Rohingya Parents Anxious for News of Missing Children
Mahmood Husoon, 66, a father who lost contact with his 17 year-old son (Eimar Husoon), shows his son’s photo at a camp outside the city of Sittwe in Myanmar’s Rakhine state on Thursday. (AFP)
SITTWE, Myanmar: A generation of young Rohingya Muslims are disappearing on boats to escape persecution and despair in Myanmar, leaving frantic parents behind clutching on to little more than photographs and fading hope that their children are safe.
Fragments of news of the boat people crisis gripping Southeast Asia has filtered into Ohn Daw Gyi displacement camp on the fringes of the Rakhine state capital Sittwe in western Myanmar, stirring panic among families from the stateless Rohingya minority.
Tun Hla Shwe’s 19-year-old daughter and her two small children have been missing on the seas for more than two months.

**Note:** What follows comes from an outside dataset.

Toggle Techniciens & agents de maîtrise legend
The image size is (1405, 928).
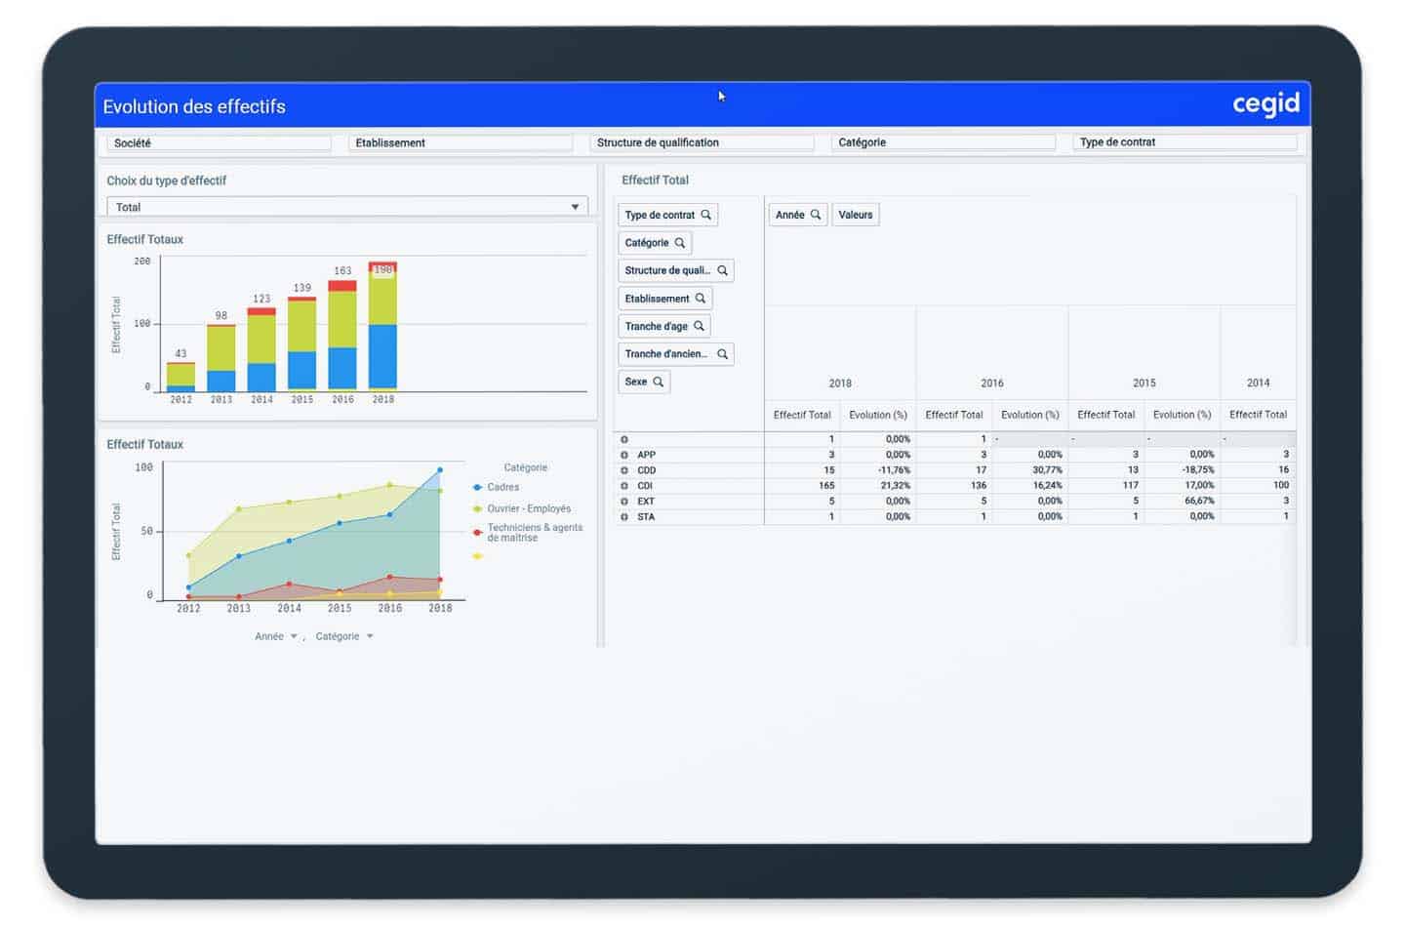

“We heard about the stranded boats. Some people said the crew throw people into the sea if they die. They do it if children die. When I heard about it, I thought that my two grandchildren may die,” he told AFP of the infants, aged two and four.
“They cannot even stand it if they don’t have a snack every five minutes. It has been more than two months. If they don’t eat anything they will die,” he said, breaking into sobs.
Tens of thousands have taken to the sea in recent years from Myanmar and Bangladesh, risking everything with people smugglers for the chance of a better future in Malaysia and beyond. It is the largest regional exodus since Vietnamese fled in droves following the end of the Vietnam war.
But unwanted at home, they often encounter exploitation abroad, a trail of misery facilitated by a web of traffickers.
Many are Rohingya in Buddhist-majority Myanmar fleeing discrimination, poverty and the threat of violence in Rakhine state, where communal bloodshed and waves of arson attacks swept tens of thousands from their homes three years ago.
The displaced now live in camps in scrubland currently baking under a tropical sun and soon to bear the brunt of another monsoon season.
The Rohingya are not recognized in Myanmar where they are largely viewed as illegal immigrants from Bangladesh, denied citizenship status by the government, and face a raft of restrictions on their movement and family size.
As AFP spoke to relatives of migrants in a makeshift bamboo camp teashop, a queue of anguished families formed saying that had no idea what fate had befallen loved ones swept into a vast and lucrative people-smuggling chain stretching across Southeast Asia.
Many were clutching precious photographs of the missing, protected in plastic wrapping.
In one picture two teenage boys in matching green football strips posed solemnly in front of their bamboo hut. Another showed a young woman dressed for a special occasion in her finest sequined outfit. All of the dozen or so family members and friends of migrants who approached AFP were worried about missing young people, aged between 17 and their early 20s, a sign that a whole generation are fleeing.
Many were just children when unrest in Rakhine in 2012 forced them from their homes in and around Sittwe and into the sprawling camps that now house some 140,000 people.
The makeshift tents and emergency shelters have made way for sturdier bamboo huts, internationally-funded schools and modest grocery shops.
But the settlements remain bleak, with little prospect of education or jobs for those reaching adulthood under the restrictions that govern even basic aspects of daily life.
Mahmood Husoon said his 17-year-old son Eimar slipped away from home a month and a half ago without telling his family, but his reasons for leaving were less of a mystery.
“It is difficult to make a living here. He might have been angry,” said Husoon, showing Eimar smiling with a friend in a blurred picture on his battered old mobile phone. For many of the parents, the loss of their children has exacerbated the agony of the isolation they already face in the camps.